Una delle potenzialità del neuromarketing sta nella capacità di creare nel consumatore, a seguito di uno stimolo, un riflesso incondizionato per cui il pubblico pensa immediatamente a un determinato brand.

Ecco 3 cose da tenere a mente per riuscirci:

1. Rendi il tuo brand memorabile

Sì, sì, so cosa stai pensando: “scontato”. Marketer di tutto il mondo hanno già ripetuto più e più volte quanto sia importante per un brand assicurarsi che i propri clienti lo ricordino. 

E magari hai già seguito tutte le strategie: un nome di dominio accattivante, un sito web ben pubblicizzato, inserzioni su Facebook mirate ed email marketing. Il pacchetto completo. 

Eppure il tuo brand non è così riconosciuto come speravi. 

Ti sei mai chiesto perché? Ma soprattutto, ti sei mai chiesto quali stimoli sensoriali dovrebbero contenere i tuoi messaggi, affinché il tuo pubblico possa iniziare a ricordare il tuo brand? 

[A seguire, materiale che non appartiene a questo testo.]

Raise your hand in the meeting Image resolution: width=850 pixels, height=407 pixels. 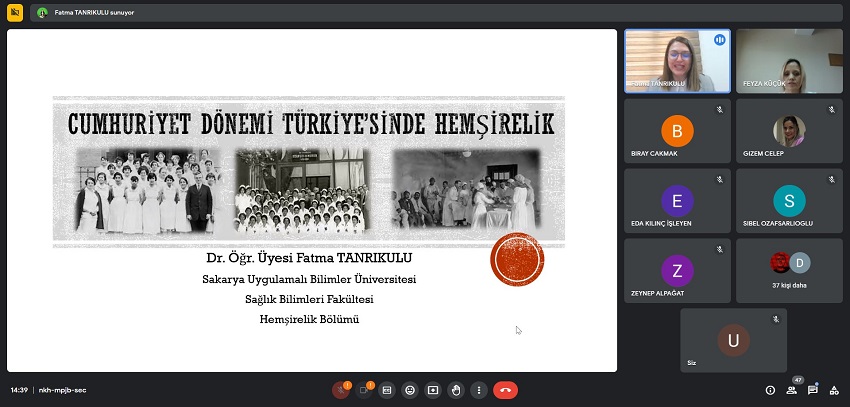(x=456, y=390)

Pensa ai brand più famosi e alle pubblicità che li hanno resi così memorabili. Noterai che in ogni pubblicità ci sono degli elementi, che stimolano uno dei sensi dello spettatore, ripetuti diverse volte.

A seguito di questi stimoli, lo spettatore ha una reazione - positiva o negativa - abbastanza forte da permettergli di memorizzare perfettamente il brand e il suo messaggio. 

Non sei convinto? Cosa pensi se dico “Red Bull”? Scommetto che immediatamente, parte del tuo cervello ha pensato “Ti mette le aaalii”

pubblicità redbull

Non solo Red Bull è riuscita a creare uno slogan particolarmente memorabile, grazie a questo tipo di comunicazione, ha giocato sulle emozioni creando un bisogno. E milioni di persone, ogni volta che hanno bisogno di una spinta in più, si rivolgono al celebre energy drink. 

Un’altra prova: “Dove c’è Barilla...”. Hai già completato, vero? Non c’è bisogno che ti dica come continua. Anche in questo esempio, oltre allo slogan memorabile, Barilla ci fa pensare non solo a un bel piatto di pasta, ma anche al calore dato dalla famiglia e dalla casa. 

Insomma, hai capito. Tutto sta nel trovare il modo per rendere il tuo brand memorabile, ma non devi necessariamente concentrarti sulle pubblicità. 

Pensa ad esempio all’introduzione dei giochi di Electronic Arts, uno dei principali produttori di videogiochi.

Quante volte hai sentito questa sigla? Io non ho mai giocato alla Play Station, eppure conosco il motivetto alla perfezione. Saprei persino riprodurne il logo. 

2. Sfrutta il potere dell’inconscio

L’inconscio ha un ruolo fondamentale nel processo d’acquisto. 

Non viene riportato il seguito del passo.